▸ **YOUR TASK**:
Keep to the lines from the one with "Board of Prey Hoodie (276, 1963)" through the end of the data, and write them out exactly.

▸ **SUPPLIED MATERIAL**:
=-=-=-=-=

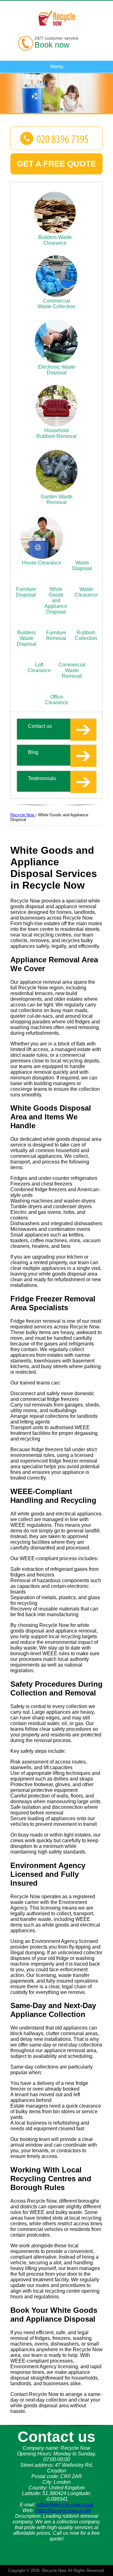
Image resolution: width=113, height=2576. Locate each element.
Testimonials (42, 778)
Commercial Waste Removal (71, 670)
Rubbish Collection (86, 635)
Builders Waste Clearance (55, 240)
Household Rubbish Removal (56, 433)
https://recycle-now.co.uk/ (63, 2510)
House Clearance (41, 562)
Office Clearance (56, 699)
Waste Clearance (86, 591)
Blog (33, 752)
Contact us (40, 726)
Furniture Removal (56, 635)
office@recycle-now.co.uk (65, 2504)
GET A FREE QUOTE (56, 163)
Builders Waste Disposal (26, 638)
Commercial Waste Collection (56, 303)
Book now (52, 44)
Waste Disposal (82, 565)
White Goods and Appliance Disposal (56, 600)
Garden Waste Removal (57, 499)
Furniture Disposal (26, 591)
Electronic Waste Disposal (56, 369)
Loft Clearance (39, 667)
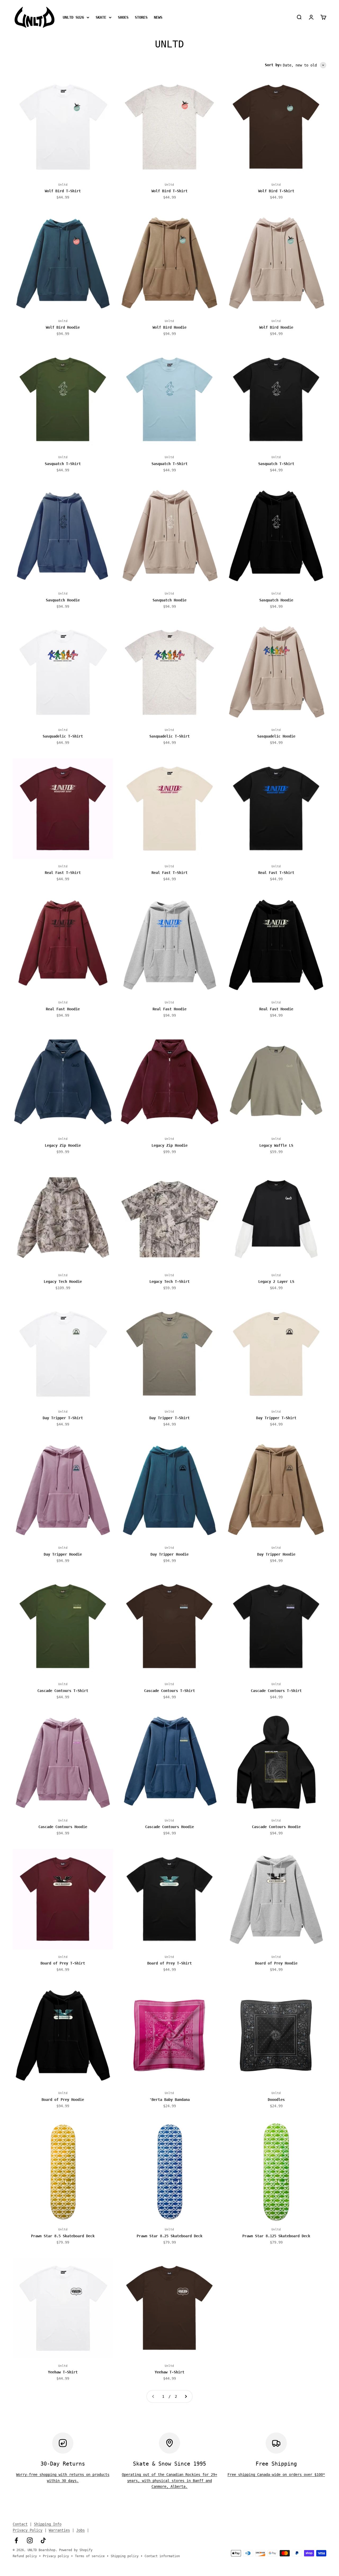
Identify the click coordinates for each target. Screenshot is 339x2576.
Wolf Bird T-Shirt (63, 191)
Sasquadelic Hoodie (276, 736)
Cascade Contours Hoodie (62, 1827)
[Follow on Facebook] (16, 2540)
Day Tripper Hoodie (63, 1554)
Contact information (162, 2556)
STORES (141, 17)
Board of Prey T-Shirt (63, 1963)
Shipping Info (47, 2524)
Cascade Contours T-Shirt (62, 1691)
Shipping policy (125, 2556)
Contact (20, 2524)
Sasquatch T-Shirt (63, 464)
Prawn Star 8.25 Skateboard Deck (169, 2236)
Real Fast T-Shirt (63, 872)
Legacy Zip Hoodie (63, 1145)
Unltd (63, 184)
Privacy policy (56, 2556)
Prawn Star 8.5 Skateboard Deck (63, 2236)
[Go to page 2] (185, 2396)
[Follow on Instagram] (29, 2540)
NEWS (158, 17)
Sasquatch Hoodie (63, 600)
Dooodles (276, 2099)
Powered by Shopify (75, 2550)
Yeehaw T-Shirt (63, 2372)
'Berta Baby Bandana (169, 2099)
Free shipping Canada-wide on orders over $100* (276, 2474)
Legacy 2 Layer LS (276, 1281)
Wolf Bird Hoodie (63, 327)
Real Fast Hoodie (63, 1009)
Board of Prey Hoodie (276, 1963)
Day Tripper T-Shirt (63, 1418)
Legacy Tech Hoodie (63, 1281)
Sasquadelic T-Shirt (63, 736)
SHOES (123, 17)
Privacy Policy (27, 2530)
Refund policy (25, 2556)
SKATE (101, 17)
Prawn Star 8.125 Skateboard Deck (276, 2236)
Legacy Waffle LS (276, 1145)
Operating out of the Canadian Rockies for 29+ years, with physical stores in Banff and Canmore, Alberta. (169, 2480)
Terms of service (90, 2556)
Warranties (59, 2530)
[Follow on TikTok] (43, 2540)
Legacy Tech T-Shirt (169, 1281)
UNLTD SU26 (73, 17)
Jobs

=-=-=-=-=

▸ **OUTPUT**:
Board of Prey Hoodie (276, 1963)
Day Tripper T-Shirt (63, 1418)
Legacy Tech Hoodie (63, 1281)
Sasquadelic T-Shirt (63, 736)
SHOES (123, 17)
Privacy Policy (27, 2530)
Refund policy (25, 2556)
SKATE (101, 17)
Prawn Star 8.125 Skateboard Deck (276, 2236)
Legacy Waffle LS (276, 1145)
Operating out of the Canadian Rockies for 29+ years, with physical stores in Banff and Canmore, Alberta. (169, 2480)
Terms of service (90, 2556)
Warranties (59, 2530)
[Follow on TikTok] (43, 2540)
Legacy Tech T-Shirt (169, 1281)
UNLTD SU26 (73, 17)
Jobs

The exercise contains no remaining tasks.